DIRECTIONS FOR THIS TASK — From the records below, copy out each line that has the word "computer".

DATA RECORDS —
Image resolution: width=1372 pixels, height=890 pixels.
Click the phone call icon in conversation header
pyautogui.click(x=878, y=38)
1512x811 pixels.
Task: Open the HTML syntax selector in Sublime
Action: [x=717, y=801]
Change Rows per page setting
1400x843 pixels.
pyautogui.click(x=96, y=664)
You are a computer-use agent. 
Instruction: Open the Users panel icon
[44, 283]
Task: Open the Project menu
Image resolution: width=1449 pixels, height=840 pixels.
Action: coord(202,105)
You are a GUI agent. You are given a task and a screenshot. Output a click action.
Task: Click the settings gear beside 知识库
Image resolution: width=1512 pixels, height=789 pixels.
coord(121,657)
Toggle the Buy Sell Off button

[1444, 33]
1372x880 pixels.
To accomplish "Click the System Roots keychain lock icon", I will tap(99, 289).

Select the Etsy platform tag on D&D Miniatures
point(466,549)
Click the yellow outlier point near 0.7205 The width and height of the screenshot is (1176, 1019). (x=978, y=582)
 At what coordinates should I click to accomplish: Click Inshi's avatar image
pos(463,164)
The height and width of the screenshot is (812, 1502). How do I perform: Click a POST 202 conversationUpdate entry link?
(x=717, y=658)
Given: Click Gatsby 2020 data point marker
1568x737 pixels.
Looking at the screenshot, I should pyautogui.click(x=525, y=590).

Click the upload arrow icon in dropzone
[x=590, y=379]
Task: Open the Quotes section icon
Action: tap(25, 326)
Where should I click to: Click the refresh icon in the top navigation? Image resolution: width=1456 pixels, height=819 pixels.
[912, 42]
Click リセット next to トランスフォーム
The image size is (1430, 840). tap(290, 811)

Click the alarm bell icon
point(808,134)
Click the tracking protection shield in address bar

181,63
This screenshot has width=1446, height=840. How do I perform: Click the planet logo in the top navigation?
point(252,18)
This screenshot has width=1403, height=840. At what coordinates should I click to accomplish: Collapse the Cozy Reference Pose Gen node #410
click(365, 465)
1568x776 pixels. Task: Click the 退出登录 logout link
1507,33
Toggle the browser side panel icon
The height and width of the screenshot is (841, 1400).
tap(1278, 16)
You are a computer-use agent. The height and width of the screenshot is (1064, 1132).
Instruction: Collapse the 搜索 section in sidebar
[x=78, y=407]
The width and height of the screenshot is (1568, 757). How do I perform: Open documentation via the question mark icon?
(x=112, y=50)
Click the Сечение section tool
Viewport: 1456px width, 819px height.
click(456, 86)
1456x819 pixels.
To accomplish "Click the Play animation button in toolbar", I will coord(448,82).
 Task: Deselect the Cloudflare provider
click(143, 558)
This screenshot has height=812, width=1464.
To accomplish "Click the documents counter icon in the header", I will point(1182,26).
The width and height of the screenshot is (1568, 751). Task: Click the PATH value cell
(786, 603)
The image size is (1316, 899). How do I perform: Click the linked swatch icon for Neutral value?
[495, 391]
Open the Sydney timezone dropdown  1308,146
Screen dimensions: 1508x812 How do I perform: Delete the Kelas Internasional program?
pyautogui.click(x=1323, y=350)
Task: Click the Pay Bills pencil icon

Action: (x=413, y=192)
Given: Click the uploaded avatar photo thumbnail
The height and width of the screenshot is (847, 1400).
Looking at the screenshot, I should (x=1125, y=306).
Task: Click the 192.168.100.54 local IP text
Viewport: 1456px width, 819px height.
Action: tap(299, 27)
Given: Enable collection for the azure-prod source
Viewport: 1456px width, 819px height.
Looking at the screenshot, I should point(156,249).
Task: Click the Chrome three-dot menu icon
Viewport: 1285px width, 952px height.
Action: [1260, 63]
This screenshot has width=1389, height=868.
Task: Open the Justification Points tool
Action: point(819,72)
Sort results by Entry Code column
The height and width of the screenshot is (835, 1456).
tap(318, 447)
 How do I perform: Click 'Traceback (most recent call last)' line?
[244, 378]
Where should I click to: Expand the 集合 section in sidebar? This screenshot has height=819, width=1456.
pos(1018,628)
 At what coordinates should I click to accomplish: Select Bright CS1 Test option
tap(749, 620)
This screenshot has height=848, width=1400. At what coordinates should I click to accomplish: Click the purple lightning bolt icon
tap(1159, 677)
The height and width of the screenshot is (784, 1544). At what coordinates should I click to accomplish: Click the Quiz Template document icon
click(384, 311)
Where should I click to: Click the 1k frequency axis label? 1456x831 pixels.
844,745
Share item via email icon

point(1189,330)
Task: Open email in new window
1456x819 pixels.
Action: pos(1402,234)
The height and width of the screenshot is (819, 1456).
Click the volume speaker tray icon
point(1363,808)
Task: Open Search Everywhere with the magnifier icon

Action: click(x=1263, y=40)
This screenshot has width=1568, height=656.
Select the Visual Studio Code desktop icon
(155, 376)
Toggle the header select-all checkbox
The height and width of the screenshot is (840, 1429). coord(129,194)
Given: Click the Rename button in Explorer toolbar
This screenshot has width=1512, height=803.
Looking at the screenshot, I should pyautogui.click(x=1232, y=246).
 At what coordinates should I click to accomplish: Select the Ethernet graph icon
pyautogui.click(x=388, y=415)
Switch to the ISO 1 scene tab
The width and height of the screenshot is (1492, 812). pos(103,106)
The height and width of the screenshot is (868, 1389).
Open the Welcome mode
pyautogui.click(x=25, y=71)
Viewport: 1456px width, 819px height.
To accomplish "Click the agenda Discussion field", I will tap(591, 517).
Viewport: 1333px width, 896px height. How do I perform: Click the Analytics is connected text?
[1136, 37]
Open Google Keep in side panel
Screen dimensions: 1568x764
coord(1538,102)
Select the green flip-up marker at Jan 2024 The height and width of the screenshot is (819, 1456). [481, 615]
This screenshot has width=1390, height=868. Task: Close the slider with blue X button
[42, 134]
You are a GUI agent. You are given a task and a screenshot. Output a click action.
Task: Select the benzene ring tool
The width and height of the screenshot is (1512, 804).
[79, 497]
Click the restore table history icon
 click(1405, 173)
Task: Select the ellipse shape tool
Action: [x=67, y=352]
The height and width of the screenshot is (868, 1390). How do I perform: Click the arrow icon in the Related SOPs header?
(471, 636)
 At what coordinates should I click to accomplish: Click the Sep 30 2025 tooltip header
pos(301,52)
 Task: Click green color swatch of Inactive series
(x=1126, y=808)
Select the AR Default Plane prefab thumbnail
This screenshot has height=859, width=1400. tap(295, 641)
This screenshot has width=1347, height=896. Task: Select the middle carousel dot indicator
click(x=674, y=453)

YOUR RESPONSE —
You are a computer-use agent. 
You are a computer-use agent. The height and width of the screenshot is (1064, 1132).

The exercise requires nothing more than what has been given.